The poets had at least one session a day, with the Poetry Hour series, which featured Kala Ramesh, Anukriti Upadhyay, Karuna Ezara Parikh, Akhil Katyal and Devendra Bisaria. Well-known names like Jeet Thayil, Arundhati Subramaniam, Ruth Padel and Ranjit Hoskote had a performance poetry session.
The work was also celebrated – on March 12, poet Ranjit Hoskote received the Mahakavi Kanhaiya Lal Sethia Prize for Poetry, whose previous winners included Arvind Krishna Mehrotra and Jayanta Mahapatra; On March 13, Arunava Sinha, a prolific translator working between English and Bengali, received the Distinguished Translator Award from the Vani Foundation.
As before, there were minor controversies – journalist-politician MJ Akbar, originally invited by JLF, was removed from the lineup after questions were raised about the festival rehabilitating those accused of the #MeToo movement. Others have wondered why nothing seems to have been done yet about William Dalrymple, one of the festival’s co-founders and co-directors who was also nominated by many women.
It was also similar to previous editions, when some authors and darlings of literary circles authoritatively spoke the most exciting nonsense (one of them confidently stated how a target word a day can help with discipline – better late than ever, maybe). Some got drunk and threw tantrums (an international writer forced festival volunteers to keep the author’s lounge open late into the night, drinking alone). Many have worked hard to prepare for their sessions; others seemed more interested in spotting who else was around and being seen around.

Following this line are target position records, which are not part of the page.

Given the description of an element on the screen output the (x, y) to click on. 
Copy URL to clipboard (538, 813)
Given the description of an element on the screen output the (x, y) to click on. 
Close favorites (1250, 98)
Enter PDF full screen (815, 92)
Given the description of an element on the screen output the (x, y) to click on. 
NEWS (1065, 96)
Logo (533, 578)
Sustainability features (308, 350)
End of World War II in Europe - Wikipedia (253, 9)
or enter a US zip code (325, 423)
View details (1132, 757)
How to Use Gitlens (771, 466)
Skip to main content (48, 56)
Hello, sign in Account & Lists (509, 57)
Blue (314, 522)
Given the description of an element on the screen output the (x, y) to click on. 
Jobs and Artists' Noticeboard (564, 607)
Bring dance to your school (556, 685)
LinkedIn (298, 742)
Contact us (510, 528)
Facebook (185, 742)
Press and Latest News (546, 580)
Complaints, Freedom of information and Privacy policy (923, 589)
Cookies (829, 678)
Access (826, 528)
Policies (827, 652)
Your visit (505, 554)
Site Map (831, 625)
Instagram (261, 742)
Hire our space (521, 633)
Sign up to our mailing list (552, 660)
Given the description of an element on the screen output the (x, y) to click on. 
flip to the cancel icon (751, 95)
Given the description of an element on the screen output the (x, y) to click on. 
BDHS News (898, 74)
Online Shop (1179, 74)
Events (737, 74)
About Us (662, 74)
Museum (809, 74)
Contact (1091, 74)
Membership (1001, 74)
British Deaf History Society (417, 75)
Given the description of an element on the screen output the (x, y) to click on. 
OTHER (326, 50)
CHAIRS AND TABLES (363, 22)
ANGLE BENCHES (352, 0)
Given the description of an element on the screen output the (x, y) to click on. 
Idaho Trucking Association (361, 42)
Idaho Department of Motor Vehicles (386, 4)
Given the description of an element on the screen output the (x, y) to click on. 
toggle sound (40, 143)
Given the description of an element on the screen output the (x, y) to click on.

As always, with JLF, the truly moving moments were offstage, but not so far from the authors around whom viewers gather. Readers and non-readers, young and old, sat in wait 10 minutes before a session started, bags, notebooks and pens working to rescue someone from a seat; it was more of a serious but long-winded comment than a question that invariably popped up when a session was opened to the public. The young couple taking selfies with an author whose book got them talking; the lucky first authors of the covid era finally physically meet the publishers who helped their books see the light of day; underrated or unknown voices making their presence felt; the troops of uniformed school children marching for a panel – it’s all that makes us recognize ourselves as people who want to talk, not just trade barbs on social media; as people who want to engage, and hopefully not just in the different shades of our own beliefs. After the two very long years that we have all experienced, here are many more festivals of this type are back on earth, in full force.